Instructions to follow
Your copy must start with the line containing "Given: Close the" and end with the last line of the entries, matching them exactly and leaving out every picture.

Source records
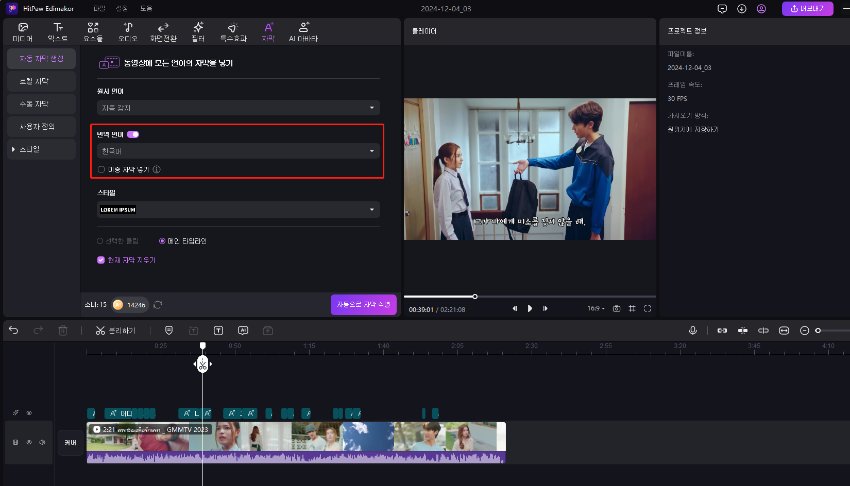Check the bilingual subtitles checkbox
The height and width of the screenshot is (486, 850).
point(101,169)
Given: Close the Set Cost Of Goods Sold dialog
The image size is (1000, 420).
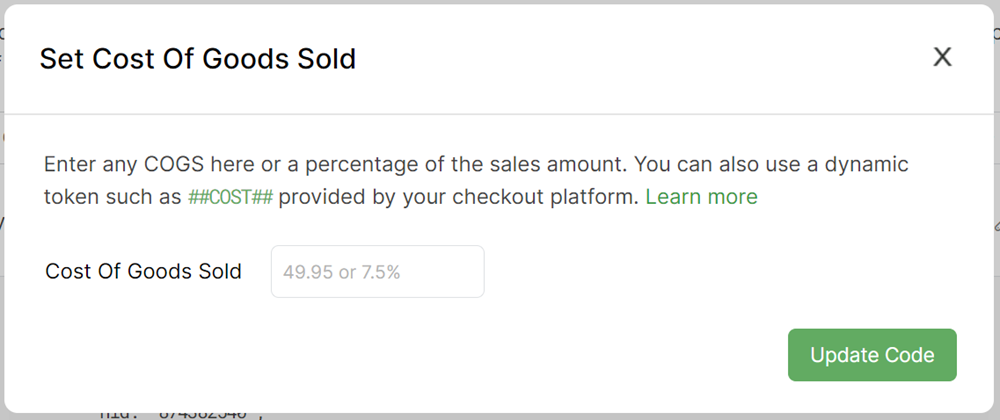Looking at the screenshot, I should click(x=942, y=58).
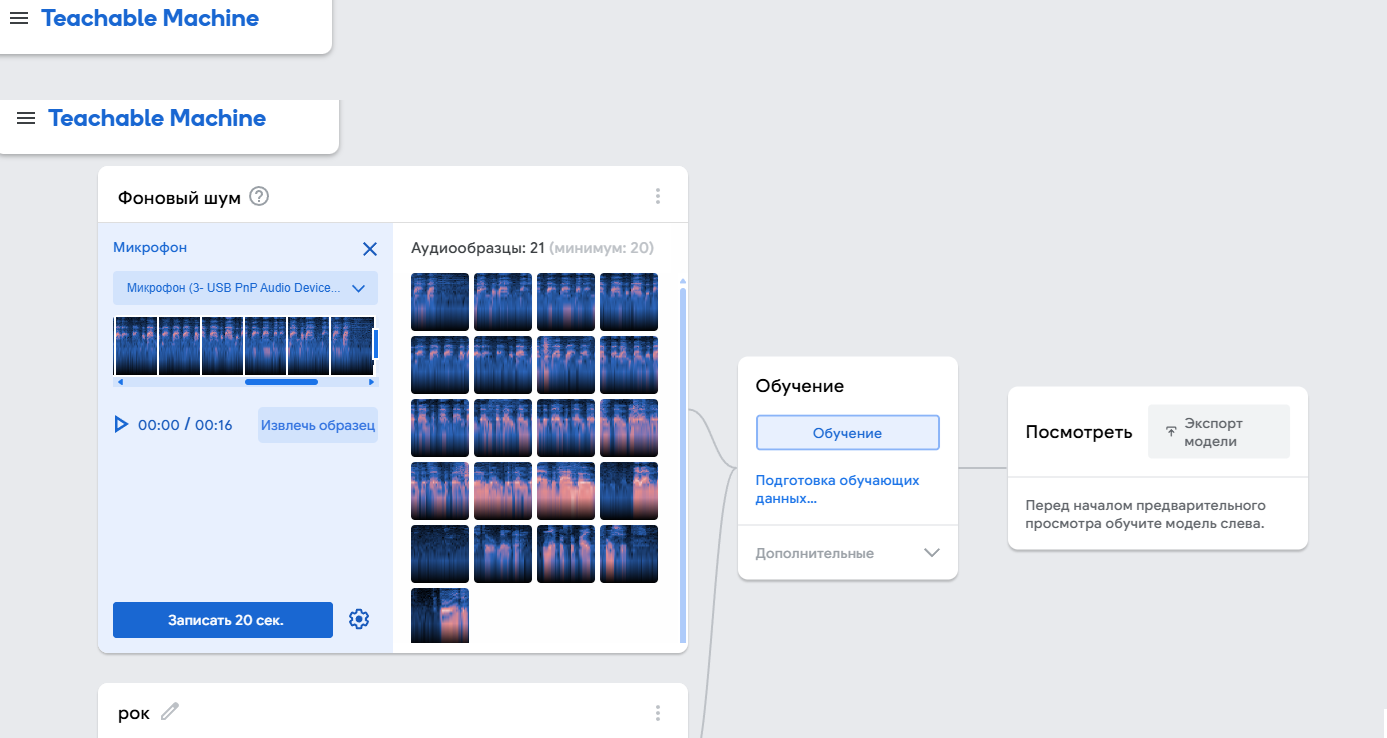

Written response
Given: Close the Set Cost Of Goods Sold dialog
The image size is (1000, 420).
Looking at the screenshot, I should click(x=942, y=58).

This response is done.